Des fraudeurs peuvent vous contacter
PAR TELEPHONE OU EMAIL en se faisant passer pour votre conseiller, les services fraude ou opposition carte… en affichant parfois méme nos numéros de téléphone.
Nous ne vous demanderons JAMAIS de
COMMUNIQUER vos données bancaires (identifiant, mot de passe, code reçu par sms, code Sécur Pass..), pour CONFIRMER OU ANNULER une opération (ajout de compte bénéficiaire, virement, paiement par carte, validation
Sécur Pass….).
Toute démarche contraire relève d’une tentative de fraude.
De manière générale, ne vous laissez pas impressionner par le caractère d’urgence de l’appel. En cas de doute, rapprochez-vous de votre agence au plus tôt. "
Dans ces circonstances, la saisie du code reçu par SMS et la validation digitale saisie sur son application par Madame [G] [X] constituent des négligences grave et elle sera déboutée de ses demandes à l’encontre de la CERA.
2.Sur les mesures de fin de jugement
Sur les dépens
Aux termes de l’article 696 du code de procédure civile, la partie perdante est condamnée aux dépens, à moins que le juge, par décision motivée, n’en mette la totalité ou une fraction à la charge d’une autre partie.
En l’espèce, Madame [G] [X], qui succombe à l’instance, sera condamnée aux dépens.
Sur les demandes au titre des frais irrépétibles
Aux termes de l’article 700 du code de procédure civile, le juge condamne la partie tenue aux dépens ou qui perd son procès à payer à l’autre partie la somme qu’il détermine, au titre des frais exposés et non compris dans les dépens. Dans tous les cas, le juge tient compte de l’équité ou de la situation économique de la partie condamnée. Il peut, même d’office, pour des raisons tirées des mêmes considérations, dire qu’il n’y a pas lieu à ces condamnations.
L’équité commande de ne pas faire application des dispositions de l’article 700 du Code de procédure Civile.

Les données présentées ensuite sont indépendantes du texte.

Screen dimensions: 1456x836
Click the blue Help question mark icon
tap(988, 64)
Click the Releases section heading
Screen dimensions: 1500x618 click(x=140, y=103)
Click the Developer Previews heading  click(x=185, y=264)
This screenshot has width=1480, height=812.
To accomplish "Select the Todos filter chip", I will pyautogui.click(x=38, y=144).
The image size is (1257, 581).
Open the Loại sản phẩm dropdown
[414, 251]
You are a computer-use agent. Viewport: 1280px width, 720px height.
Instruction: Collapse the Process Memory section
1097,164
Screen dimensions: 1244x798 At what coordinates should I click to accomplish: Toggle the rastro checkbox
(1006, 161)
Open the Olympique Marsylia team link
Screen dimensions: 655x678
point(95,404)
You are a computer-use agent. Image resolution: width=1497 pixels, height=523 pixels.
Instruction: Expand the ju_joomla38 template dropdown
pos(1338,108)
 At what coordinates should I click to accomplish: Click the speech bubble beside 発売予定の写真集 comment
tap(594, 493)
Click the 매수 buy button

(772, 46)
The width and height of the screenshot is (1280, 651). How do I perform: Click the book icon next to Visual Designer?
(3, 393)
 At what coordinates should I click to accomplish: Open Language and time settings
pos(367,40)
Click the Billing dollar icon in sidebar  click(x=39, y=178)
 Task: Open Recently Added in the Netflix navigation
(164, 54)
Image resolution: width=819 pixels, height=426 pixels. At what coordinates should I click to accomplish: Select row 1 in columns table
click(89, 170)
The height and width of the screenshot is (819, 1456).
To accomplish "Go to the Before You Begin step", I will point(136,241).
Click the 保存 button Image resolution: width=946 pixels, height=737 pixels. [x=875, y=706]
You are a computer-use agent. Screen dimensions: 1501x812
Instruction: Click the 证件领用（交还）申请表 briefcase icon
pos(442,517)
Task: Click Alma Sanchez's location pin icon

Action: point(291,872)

Sur l’exécution provisoire
En application des dispositions de l’article 514 du Code de procédure civile, telles qu’issues du décret 2019-1333 du 11 décembre 2019, applicables aux instances introduites à compter du 1er janvier 2020, les décisions de première instance sont de droit exécutoires à titre provisoire, à moins que la loi ou la décision rendue n’en dispose autrement.
PAR CES MOTIFS
Le tribunal, statuant publiquement, par jugement contradictoire et en premier ressort,
DEBOUTE Madame [G] [X] de ses demandes à l’encontre de la CAISSE D’EPARGNE ET DE PREVOYANCE RHONE ALPES ;
CONDAMNE Madame [G] [X] aux entiers dépens ;
DEBOUTE la CAISSE D’EPARGNE ET DE PREVOYANCE RHONE ALPES de ses demandes au titre de l’article 700 du code de procédure civile ;
RAPPELLE que l’exécution provisoire est de droit.
AINSI JUGÉ ET PRONONCÉ PAR MISE À DISPOSITION AU GREFFE DE LA JURIDICTION LE 19 JUIN 2025, LES PARTIES EN AYANT ÉTÉ AVISÉES CONFORMÉMENT AU DEUXIEME ALINEA DE L’ARTICLE 450 DU CODE DE PROCÉDURE CIVILE.